**Supplied records**.
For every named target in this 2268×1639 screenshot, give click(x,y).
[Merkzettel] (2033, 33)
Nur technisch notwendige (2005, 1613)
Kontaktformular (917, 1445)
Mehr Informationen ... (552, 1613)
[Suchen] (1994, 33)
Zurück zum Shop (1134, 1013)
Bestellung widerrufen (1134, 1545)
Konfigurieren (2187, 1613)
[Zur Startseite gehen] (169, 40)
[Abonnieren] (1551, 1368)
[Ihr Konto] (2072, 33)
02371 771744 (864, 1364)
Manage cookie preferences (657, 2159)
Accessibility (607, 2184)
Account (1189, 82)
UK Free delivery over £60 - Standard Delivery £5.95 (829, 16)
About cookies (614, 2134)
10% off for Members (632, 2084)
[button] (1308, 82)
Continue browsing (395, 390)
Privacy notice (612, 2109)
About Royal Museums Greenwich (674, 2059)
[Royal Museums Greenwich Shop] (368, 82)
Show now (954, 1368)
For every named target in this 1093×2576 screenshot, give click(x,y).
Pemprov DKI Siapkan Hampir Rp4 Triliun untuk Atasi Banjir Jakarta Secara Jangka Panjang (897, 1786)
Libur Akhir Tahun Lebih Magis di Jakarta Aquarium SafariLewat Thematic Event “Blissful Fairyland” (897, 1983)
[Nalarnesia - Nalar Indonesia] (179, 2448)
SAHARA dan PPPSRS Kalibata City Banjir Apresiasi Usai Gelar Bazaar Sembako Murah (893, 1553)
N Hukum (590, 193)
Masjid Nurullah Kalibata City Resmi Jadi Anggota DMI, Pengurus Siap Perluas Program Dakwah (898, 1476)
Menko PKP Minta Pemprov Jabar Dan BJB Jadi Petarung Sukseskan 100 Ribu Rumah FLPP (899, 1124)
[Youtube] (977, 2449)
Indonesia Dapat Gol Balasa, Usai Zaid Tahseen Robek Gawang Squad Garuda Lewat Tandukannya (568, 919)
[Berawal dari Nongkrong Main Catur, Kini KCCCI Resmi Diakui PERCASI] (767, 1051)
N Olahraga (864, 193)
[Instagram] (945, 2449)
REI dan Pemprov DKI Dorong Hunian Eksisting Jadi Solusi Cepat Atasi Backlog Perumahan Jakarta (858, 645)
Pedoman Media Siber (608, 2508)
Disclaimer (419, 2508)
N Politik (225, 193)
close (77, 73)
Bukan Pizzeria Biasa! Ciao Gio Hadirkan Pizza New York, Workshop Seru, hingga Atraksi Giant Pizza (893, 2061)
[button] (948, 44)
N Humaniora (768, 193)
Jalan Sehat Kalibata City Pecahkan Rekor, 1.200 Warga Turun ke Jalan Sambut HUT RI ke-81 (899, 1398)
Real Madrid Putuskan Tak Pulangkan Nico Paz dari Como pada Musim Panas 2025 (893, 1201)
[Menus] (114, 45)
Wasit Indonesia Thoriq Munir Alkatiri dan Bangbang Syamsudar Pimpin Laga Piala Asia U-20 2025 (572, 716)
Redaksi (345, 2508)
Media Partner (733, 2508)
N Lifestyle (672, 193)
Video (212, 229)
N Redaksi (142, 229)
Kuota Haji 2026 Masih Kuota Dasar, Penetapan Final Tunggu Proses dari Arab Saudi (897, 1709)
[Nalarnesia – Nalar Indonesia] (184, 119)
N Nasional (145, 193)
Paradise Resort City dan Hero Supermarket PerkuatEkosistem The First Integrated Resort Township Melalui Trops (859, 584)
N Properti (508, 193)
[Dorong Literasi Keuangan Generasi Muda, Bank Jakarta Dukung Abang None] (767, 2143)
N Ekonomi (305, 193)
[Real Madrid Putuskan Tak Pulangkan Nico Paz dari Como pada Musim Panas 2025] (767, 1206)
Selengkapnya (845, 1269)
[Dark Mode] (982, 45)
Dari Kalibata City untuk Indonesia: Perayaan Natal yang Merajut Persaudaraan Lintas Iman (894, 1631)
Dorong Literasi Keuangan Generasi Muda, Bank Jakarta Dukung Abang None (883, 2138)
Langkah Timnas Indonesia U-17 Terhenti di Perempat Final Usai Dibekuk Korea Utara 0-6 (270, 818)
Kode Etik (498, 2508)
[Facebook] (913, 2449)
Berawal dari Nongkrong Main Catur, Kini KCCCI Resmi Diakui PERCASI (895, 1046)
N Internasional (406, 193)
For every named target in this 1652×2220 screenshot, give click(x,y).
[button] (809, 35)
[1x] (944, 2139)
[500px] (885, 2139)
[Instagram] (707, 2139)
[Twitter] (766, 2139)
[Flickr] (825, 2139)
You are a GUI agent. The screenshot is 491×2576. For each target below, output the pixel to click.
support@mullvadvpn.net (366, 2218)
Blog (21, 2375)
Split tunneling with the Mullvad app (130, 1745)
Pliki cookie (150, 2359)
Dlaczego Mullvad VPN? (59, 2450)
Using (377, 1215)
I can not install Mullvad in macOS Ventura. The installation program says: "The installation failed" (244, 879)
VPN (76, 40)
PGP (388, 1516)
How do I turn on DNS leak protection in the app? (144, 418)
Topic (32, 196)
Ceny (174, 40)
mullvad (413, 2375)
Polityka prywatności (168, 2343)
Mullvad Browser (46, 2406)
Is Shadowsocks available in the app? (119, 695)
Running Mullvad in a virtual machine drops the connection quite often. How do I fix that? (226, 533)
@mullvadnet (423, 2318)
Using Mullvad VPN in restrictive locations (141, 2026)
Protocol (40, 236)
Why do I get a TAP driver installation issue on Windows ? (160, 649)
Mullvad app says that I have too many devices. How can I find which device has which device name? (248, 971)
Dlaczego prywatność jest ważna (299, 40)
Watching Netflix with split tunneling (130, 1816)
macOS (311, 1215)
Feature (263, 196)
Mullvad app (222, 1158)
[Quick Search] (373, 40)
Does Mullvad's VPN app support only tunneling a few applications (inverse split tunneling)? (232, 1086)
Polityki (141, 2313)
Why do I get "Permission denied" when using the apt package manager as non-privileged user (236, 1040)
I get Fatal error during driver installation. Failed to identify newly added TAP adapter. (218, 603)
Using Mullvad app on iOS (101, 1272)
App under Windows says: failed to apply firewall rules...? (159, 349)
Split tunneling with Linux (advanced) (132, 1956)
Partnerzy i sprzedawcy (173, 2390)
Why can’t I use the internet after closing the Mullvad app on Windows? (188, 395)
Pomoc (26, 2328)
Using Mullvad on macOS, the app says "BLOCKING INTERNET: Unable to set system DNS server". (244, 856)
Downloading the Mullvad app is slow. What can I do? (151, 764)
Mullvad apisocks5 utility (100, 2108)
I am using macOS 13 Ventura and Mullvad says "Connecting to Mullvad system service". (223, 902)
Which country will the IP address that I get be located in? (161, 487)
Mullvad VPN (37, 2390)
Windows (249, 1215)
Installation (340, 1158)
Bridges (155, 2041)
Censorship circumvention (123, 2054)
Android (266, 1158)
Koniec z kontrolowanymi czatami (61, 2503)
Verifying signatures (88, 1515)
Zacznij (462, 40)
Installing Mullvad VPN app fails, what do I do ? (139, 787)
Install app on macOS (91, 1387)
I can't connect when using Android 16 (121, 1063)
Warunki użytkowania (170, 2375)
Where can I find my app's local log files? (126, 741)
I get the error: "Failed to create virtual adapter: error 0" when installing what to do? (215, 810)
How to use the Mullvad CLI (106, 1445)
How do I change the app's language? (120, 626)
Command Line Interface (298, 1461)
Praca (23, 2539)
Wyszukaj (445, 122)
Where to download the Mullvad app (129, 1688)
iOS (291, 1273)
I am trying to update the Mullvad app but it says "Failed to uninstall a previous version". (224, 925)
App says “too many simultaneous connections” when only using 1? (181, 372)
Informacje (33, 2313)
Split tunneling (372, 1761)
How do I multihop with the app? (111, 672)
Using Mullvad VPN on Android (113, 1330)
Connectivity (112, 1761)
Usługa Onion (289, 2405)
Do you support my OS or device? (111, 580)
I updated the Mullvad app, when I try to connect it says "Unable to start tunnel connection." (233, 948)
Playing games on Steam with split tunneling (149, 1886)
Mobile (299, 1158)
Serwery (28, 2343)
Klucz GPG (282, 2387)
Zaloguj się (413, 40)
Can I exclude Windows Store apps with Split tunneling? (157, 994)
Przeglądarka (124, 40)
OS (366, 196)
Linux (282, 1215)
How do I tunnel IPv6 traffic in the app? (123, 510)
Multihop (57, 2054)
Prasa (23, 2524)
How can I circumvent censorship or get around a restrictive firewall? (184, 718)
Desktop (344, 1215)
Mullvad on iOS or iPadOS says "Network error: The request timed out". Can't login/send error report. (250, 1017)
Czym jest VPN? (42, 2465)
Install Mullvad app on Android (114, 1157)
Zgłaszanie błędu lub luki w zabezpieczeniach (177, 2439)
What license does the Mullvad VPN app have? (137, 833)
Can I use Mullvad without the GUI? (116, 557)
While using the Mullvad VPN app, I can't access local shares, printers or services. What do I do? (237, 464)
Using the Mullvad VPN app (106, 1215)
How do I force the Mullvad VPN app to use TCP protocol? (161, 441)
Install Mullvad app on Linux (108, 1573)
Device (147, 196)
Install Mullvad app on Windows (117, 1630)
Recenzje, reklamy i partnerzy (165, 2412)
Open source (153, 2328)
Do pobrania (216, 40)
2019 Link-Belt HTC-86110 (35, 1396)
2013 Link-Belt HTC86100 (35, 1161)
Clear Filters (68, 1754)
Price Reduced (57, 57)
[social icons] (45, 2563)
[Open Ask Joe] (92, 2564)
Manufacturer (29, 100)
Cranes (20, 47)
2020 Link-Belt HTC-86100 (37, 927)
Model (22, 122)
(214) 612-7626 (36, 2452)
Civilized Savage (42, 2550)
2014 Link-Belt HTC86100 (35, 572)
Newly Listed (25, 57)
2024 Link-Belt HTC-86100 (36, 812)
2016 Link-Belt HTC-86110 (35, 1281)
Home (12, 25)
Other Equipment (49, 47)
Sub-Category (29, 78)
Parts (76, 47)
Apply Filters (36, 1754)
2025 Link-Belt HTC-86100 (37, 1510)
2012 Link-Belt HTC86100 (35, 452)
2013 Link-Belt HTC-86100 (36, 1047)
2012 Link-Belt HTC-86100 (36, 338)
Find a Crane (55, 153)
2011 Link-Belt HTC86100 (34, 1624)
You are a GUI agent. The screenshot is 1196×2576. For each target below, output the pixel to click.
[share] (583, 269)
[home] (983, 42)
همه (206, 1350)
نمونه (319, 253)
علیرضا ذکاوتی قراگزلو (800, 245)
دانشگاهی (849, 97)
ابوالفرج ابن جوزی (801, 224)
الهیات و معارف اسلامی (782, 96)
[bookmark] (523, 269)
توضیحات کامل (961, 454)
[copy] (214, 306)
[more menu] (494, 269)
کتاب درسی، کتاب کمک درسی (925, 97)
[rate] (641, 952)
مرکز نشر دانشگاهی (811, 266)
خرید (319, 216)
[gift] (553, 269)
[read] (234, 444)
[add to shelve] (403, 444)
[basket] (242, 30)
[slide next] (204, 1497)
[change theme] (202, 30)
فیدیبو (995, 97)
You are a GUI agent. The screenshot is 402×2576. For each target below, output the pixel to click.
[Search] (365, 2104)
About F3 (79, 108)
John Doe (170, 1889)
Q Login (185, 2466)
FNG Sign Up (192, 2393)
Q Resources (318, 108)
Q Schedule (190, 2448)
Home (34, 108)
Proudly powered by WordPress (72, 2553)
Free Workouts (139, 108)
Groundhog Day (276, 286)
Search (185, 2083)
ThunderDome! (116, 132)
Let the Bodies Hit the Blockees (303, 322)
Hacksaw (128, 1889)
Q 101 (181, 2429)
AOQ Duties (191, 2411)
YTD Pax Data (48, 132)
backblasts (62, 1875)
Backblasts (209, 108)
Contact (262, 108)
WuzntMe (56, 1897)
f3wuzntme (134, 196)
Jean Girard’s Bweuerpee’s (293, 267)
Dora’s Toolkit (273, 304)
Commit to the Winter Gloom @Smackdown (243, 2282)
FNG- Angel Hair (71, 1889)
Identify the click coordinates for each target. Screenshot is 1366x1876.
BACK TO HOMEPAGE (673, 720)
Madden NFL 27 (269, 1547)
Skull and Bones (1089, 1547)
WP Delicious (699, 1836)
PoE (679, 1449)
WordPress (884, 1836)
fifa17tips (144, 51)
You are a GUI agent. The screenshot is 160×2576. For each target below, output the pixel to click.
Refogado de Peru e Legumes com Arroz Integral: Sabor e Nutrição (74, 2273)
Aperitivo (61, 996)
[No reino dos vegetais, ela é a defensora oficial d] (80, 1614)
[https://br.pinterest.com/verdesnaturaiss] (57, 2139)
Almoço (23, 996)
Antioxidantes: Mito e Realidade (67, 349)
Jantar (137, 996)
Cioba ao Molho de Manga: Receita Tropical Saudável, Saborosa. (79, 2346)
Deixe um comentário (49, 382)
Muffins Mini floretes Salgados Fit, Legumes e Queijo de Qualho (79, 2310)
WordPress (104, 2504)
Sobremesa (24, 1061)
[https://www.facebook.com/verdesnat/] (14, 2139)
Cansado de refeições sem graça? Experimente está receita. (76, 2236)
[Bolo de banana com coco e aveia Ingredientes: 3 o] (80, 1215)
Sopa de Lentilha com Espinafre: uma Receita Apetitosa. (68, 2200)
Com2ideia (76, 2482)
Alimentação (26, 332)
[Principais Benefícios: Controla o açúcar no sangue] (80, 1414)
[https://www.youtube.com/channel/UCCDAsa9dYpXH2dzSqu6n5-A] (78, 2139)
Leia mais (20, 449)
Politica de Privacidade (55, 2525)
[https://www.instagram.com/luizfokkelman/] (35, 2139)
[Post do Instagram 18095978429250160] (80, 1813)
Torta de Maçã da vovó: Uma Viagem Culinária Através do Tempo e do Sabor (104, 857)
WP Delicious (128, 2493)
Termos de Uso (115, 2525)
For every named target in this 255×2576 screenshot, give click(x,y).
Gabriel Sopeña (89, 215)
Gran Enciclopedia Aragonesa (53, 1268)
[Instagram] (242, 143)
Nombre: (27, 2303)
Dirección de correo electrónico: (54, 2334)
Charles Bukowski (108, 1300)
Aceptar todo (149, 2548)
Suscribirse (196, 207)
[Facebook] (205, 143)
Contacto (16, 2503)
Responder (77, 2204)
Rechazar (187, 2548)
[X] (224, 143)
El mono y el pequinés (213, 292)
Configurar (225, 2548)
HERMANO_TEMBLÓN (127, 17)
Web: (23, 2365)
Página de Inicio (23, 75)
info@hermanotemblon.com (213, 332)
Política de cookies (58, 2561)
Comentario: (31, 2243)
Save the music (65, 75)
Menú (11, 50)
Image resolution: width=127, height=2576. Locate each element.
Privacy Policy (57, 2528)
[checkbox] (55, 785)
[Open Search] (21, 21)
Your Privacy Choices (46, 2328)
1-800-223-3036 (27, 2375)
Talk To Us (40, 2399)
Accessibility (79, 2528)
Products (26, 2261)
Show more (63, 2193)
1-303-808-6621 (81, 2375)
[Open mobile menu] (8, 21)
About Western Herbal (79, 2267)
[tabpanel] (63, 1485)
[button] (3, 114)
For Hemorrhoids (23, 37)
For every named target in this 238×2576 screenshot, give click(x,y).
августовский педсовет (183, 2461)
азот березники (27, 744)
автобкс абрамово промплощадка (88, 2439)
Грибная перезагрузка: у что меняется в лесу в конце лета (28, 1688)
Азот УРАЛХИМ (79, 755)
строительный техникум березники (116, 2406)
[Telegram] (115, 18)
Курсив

**Problem to solve**. The answer should hold only the lines from the start of the records above through the line containing "For every named target in this 1093×2576", each set down exactly.

**Solution to the exercise**.
For every named target in this 2268×1639 screenshot, give click(x,y).
[Merkzettel] (2033, 33)
Nur technisch notwendige (2005, 1613)
Kontaktformular (917, 1445)
Mehr Informationen ... (552, 1613)
[Suchen] (1994, 33)
Zurück zum Shop (1134, 1013)
Bestellung widerrufen (1134, 1545)
Konfigurieren (2187, 1613)
[Zur Startseite gehen] (169, 40)
[Abonnieren] (1551, 1368)
[Ihr Konto] (2072, 33)
02371 771744 (864, 1364)
Manage cookie preferences (657, 2159)
Accessibility (607, 2184)
Account (1189, 82)
UK Free delivery over £60 - Standard Delivery £5.95 (829, 16)
About cookies (614, 2134)
10% off for Members (632, 2084)
[button] (1308, 82)
Continue browsing (395, 390)
Privacy notice (612, 2109)
About Royal Museums Greenwich (674, 2059)
[Royal Museums Greenwich Shop] (368, 82)
Show now (954, 1368)
For every named target in this 1093×2576 screenshot, give click(x,y).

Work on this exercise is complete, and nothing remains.